Here’s what actually works when you’re competing with machines that never Sleep, never complain, and never ask for raises:
The strongest networks today are built on shared existential crises. Find people who are also navigating the “what do I do when AI does everything” question. Misery loves company, but creative problem-solving loves it even more.
When AI can outperform individuals, humans win through collaboration. Instead of trying to beat the machines, team up with other humans to do things machines can’t: complex creative projects, nuanced problem-solving, and creating experiences that require actual empathy.
What can you do that AI can’t? Maybe you’re great at reading a room. Maybe you can navigate Family business drama. Maybe you can make people laugh during Zoom calls. These aren’t weaknesses—they’re your competitive advantages.
Form groups of people figuring out the same puzzle: how to stay relevant and profitable in an AI world. These aren’t just networking groups—they’re mutual aid societies for career refugees.
AI might be able to analyze data, but can it teach your specific uncle how to use Instagram for his plumbing business? Probably. But will it do it with patience and understanding for why he keeps accidentally posting photos of his lunch? Probably not.
Instead of trying to climb corporate ladders that are getting shorter by the day, focus on small-scale collaborations with other humans. Five humans with complementary skills can often outmaneuver both big corporations and AI by being nimble, creative, and personally invested.
Don’t fight the robots—flank them. Find the spaces where AI creates new problems that need human solutions. AI generates content? Someone needs to fact-check it. AI handles customer service? Someone needs to handle the escalations when it goes hilariously wrong.
Local Problem-Solving Groups: Find or start groups focused on specific challenges in your area. “How to make money when AI took our jobs” is a pretty universal problem right now.
Skill-Swap Communities: Trading human skills is making a comeback. You teach someone photography; they help you navigate cryptocurrency. It’s bartering for the digital age.

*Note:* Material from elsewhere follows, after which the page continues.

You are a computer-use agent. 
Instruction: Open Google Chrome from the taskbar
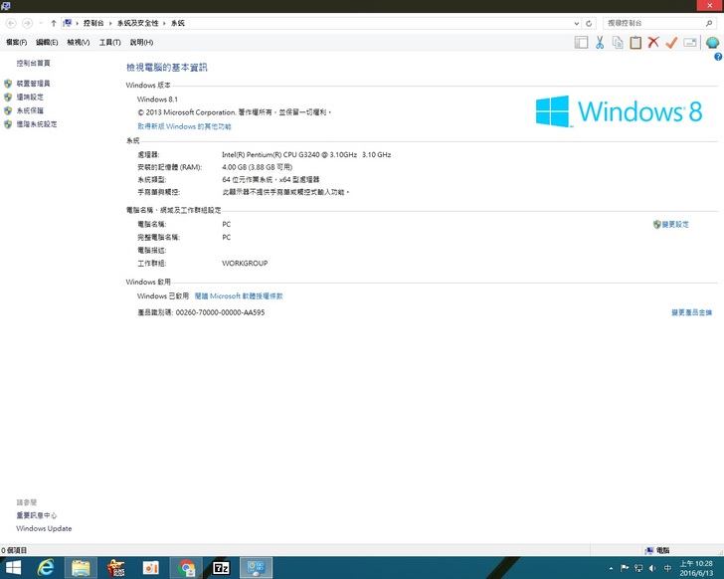186,567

Creative Collaboration Spaces: Makerspaces, co-working communities, and creative collectives where humans gather to make things that matter.

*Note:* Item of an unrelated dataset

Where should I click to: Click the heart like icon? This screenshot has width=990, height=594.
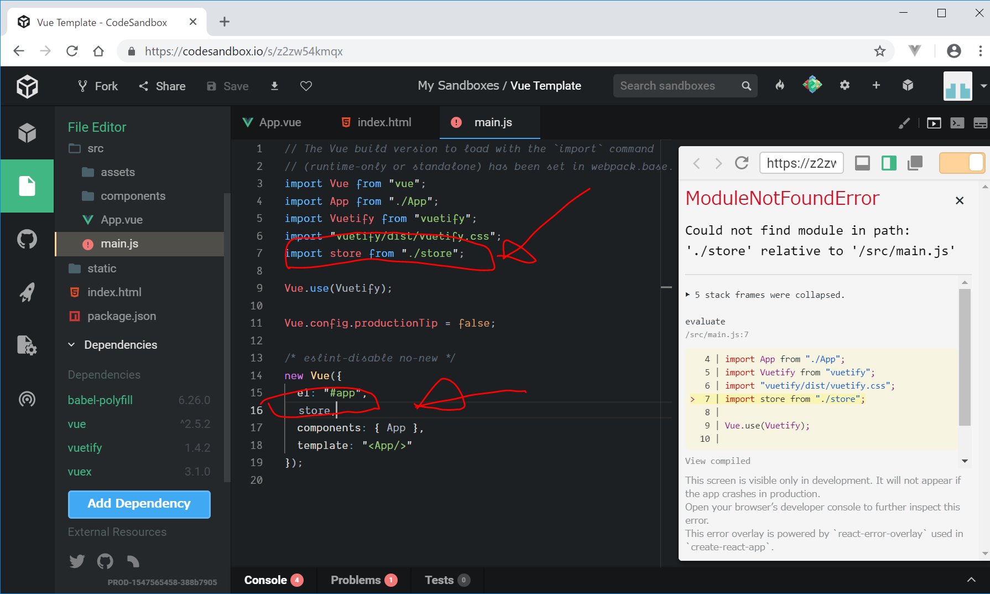306,86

The “Anti-AI” Underground: Not actually anti-AI, but spaces that celebrate uniquely human capabilities. Improv groups, debate clubs, cooking classes—anywhere humans practice being human.
Here’s the uncomfortable truth: traditional “networking for jobs” is largely dead because traditional jobs are largely dead. The new game is “networking for opportunities to create value.”

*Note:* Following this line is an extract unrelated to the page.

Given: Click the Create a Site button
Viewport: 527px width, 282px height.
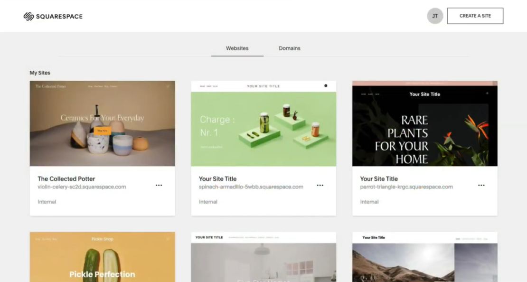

AI can generate content, but can it build a community around shared experiences? Can it create content that resonates with specific local communities? Can it host a podcast where people actually want to keep listening?
Personal training, Therapy, event planning, conflict resolution, creative collaboration facilitation. If it requires reading humans and adapting to their unpredictable needs, you’re still in business.
As AI gets better at mimicking human output, genuine human creativity, perspective, and connection become more valuable. The premium is on the story only you can tell, the perspective only you have, the connections only you can make.
Networking in 2025 isn’t about climbing career ladders—it’s about building lifeboats. It’s not about collecting contacts—it’s about finding your crew for navigating uncertainty.
The AI revolution didn’t kill networking. It just revealed that the best networking was always about genuine human connection, mutual support, and collaborative problem-solving. The superficial stuff was just noise.
So here’s to the humans figuring it out together, one authentic conversation at a time. The machines can have the efficiency. We’ll keep the creativity, the empathy, and the ability to laugh at how weird everything has gotten.
Because at the end of the day, when the AI overlords are running everything, they’re still going to need humans to explain why their decisions make people feel weird. And that’s a job that’s never getting automated.
Now go find your people. The future won’t figure itself out.